● ACTIONS TO TAKE
(A) Answer these questions using the reader comments on energy use:
(i) By how much does the first comment say the transport task will shrink its energy requirements?
(ii) Who authored 'The National Energy Plan', and in what year?
(iii) According to the comment addressed to Chris, the council's reaction should be a good litmus test of what?
(B) Write the next part of the reader comments on energy use, picking up after the final sentence shown.

● SELECTED EXTRACT

-=-=-

If you combine all these options with growing food more locally, upgrades to rail networks, telecommuting, electric freight vehicles, buses etc the transport task will shrink its energy requirements by over 80%.

It is not just about supplying the same amount of energy via solar and wind it is about cutting the huge energy waste which is the bulk of the job. 

Upon some of the revelations of your other recent post and the subject of deception and some of its positive aspects. Sort of like the best way to cease smoking is to do more of it while paying close attention to how it makes you feel. 
I suggest an alternative strategy or approach other than being absolutely truthful, fact driven while exposing all the rational reasons why we should change, (that has been tried and I don't think you enjoy banging your head against a wall). Suggesting the opposite, the absurd. I think you have the mind and the now I know you have spiritual sense to fill in these blanks.

Maybe the most success isn't exposing the deception its creating your own.  

R

Good work Chris,
You will obviously be delivering a message that the council will have difficulty receiving. The reaction should be a good litmus test of how this predicament will play out as regards global leadership.

The other day I was going through my old book library and came across a copy of  'The National Energy Plan' authored by Jimmy Carter in 1977. It lays out a course of action very similar to todays narrative regarding the need to limit our use of fossil fuels … or dire consequences await. Of course we know how that worked out. As a populace we remain in denial.

-=-=-

● RAW RECORDS
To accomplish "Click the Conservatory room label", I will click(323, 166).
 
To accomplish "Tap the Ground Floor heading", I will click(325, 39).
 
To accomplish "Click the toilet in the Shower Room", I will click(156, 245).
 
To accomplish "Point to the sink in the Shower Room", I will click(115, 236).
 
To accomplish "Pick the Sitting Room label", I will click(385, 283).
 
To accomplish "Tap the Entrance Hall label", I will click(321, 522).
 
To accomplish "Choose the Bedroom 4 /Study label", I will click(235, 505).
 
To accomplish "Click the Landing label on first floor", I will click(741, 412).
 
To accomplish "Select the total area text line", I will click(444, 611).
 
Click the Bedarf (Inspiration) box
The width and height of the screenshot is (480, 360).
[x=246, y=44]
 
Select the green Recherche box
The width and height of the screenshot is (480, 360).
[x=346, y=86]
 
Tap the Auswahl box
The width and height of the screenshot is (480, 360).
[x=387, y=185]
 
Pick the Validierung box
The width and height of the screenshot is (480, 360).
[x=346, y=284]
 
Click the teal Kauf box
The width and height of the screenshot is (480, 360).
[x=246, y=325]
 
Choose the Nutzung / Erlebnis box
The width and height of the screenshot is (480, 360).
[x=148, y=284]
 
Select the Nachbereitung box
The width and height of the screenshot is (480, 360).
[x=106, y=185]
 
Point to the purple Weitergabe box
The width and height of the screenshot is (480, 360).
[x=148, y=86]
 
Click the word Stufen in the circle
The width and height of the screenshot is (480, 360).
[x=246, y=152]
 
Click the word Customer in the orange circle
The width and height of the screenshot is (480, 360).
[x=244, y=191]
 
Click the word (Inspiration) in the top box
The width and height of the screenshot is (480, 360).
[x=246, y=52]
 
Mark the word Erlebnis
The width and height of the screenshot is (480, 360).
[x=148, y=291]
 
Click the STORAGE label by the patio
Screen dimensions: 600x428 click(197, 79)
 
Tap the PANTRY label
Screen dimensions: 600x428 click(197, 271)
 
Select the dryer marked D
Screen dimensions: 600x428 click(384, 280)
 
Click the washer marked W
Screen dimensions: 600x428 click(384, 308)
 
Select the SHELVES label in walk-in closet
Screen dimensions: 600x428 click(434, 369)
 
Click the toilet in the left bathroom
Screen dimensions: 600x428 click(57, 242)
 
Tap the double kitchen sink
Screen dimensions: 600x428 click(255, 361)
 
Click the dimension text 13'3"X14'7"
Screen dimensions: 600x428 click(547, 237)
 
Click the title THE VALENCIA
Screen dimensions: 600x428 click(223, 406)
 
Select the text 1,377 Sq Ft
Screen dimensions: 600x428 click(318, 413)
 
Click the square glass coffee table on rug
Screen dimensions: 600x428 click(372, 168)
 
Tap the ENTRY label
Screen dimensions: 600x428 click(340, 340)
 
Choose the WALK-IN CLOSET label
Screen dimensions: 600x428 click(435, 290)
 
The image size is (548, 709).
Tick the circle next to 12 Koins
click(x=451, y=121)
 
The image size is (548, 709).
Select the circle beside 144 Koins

-=-=-

● RESPONSES TO THE TASKS
(A)
(i) By over 80%.
(ii) Jimmy Carter, in 1977.
(iii) How this predicament will play out as regards global leadership.

(B)
If someone wanted to know what life would be like with an 80% reduction in energy, take your electric and gas bill and calculate the amount you use and then turn off your meter main switches when you reach that number for the month. And stop driving your car when you have consumed 20% of your usual allotment. The present time good news is that you could simply flip the switch back on if you got into trouble … which most of us would IMHO.

I think things like lawns and electric lawnmowers, driveway blowers, heatpumps and rototillers would switch to vegetable patches, rakes and hoes and natural ventilation rather quickly. But available water and good soil ultimately will be an absolute necessity as the energy noose tightens.

I am very interested to hear how your visit goes. At the very least we know that there will be some discomfort from council members. Let's hope so anyway!

Coop

[quote=Professor Jones]

The numbers you start dealing with become so large that they are difficult to comprehend,."

[/quote]
 
Al Bartlett would be pleased with your efforts.
 
I have two hybrids and a European style scooter that I ride exclusively when weather permits.    
 
Some retirees in Arizona drive Hybrids, but many more drive trucks, SUVs and muscle cars.  We've even seen a few of these running around.  They sell at RV centers and go for around $100K.  Their retiree owners seem to use them for day sightseeing trips.
 
 
I moved last fall, so this year I get to start a garden again.  I'm also going to look for people giving away old thermopane windows to build a greenhouse with.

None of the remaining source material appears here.